Tarifkonflikt

Bauarbeiter drohen mit Ausstand in Hamburg

In der Bauindustrie sind die Tarifverhandlungen festgefahren (Symbolbild).

In der Bauindustrie sind die Tarifverhandlungen festgefahren (Symbolbild).

Foto: picture alliance/dpa/dpa-Zentralbild | Britta Pedersen

Gewerkschaft IG Bau erhöht den Druck bei Tarifverhandlungen. „Das ist die letzte Chance am Verhandlungstisch", warnt Grundmann.

Hamburg.  Es ist eine letzte Warnung an die Arbeitgeber in der Bauindustrie: In den festgefahrenen Tarifverhandlungen für die Branche erhöht die Gewerkschaft IG Bau (Bauen, Agrar, Umwelt) den Druck. Zeitgleich zur fünften Verhandlungsrunde über einen neuen Tarifvertrag für das Bauhauptgewerbe in Berlin, werden am heutigen Mittwoch gut 100 Beschäftigte von Unternehmen aus Hamburg und der Region vor einer Baustelle im Stadtteil Horn für eine bessere Bezahlung demonstrieren.

„Das ist die letzte Chance am Verhandlungstisch. Sollte die scheitern, gibt es noch den Versuch einer Schlichtung. Danach könnte es auch in unserer Region bald zu Arbeitsniederlegungen auf dem Bau kommen“, sagt André Grundmann, Chef der IG Bau Nord.

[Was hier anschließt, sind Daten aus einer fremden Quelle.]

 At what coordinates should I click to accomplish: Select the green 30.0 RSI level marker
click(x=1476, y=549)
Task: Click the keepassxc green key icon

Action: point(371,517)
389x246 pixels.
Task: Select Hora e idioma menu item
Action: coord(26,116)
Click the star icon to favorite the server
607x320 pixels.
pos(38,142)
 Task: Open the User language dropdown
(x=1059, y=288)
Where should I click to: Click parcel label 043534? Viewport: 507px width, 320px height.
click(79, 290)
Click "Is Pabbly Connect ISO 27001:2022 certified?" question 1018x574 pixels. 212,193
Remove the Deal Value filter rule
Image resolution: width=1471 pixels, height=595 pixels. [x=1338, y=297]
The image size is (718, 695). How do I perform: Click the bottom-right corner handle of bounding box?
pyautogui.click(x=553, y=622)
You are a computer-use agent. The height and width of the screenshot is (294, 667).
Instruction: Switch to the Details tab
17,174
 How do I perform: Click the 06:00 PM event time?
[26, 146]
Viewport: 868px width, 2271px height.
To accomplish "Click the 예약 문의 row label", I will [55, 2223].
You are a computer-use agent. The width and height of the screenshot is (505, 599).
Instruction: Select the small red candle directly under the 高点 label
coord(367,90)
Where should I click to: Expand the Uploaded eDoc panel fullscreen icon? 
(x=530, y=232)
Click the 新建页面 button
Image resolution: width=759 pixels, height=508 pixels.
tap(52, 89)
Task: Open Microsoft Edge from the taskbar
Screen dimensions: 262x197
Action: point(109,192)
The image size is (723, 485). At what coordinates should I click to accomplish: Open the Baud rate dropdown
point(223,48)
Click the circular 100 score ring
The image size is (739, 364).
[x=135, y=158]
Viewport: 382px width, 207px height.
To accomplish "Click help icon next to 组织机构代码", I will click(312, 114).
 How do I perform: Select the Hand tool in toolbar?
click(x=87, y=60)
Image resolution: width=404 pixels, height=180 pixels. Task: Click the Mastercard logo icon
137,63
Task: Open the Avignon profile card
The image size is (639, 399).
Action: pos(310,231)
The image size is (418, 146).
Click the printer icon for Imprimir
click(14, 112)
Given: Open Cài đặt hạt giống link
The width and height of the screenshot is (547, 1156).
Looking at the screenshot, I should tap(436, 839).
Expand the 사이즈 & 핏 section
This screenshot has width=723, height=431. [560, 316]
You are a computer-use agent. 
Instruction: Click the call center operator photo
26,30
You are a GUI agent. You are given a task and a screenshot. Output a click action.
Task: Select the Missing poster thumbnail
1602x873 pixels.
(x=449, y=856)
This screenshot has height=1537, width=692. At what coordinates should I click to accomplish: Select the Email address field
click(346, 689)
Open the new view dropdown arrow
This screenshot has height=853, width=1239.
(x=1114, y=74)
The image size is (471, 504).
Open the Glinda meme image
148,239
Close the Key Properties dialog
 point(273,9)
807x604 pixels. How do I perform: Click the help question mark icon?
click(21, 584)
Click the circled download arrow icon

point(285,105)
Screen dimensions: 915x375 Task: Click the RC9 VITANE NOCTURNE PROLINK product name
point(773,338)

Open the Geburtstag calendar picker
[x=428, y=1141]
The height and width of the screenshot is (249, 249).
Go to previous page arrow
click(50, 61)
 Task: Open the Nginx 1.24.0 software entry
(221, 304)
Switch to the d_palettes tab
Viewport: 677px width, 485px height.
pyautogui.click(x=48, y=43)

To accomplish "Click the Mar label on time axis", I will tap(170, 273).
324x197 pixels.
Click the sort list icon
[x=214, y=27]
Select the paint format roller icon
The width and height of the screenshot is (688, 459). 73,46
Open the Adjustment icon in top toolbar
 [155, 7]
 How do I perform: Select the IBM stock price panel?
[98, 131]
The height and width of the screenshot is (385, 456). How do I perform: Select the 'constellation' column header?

Gewerkschaft IG Bau fordert Lohnangleichung

Die Gewerkschaft fordert in der seit Mai laufenden Tarifrunde für bundesweit 890.000 Beschäftigte ein Einkommensplus von 5,3 Prozent. Zudem sollen sie eine Entschädigung für die häufig langen Wegezeiten zu den Baustellen erhalten, die Löhne in den ostdeutschen Bundesländern sollen an die im Westen angeglichen werden. In allen drei Punkten müssten sich die Arbeitgeber bei den Verhandlungen bewegen, um keinen „heißen Herbst“ zu riskieren.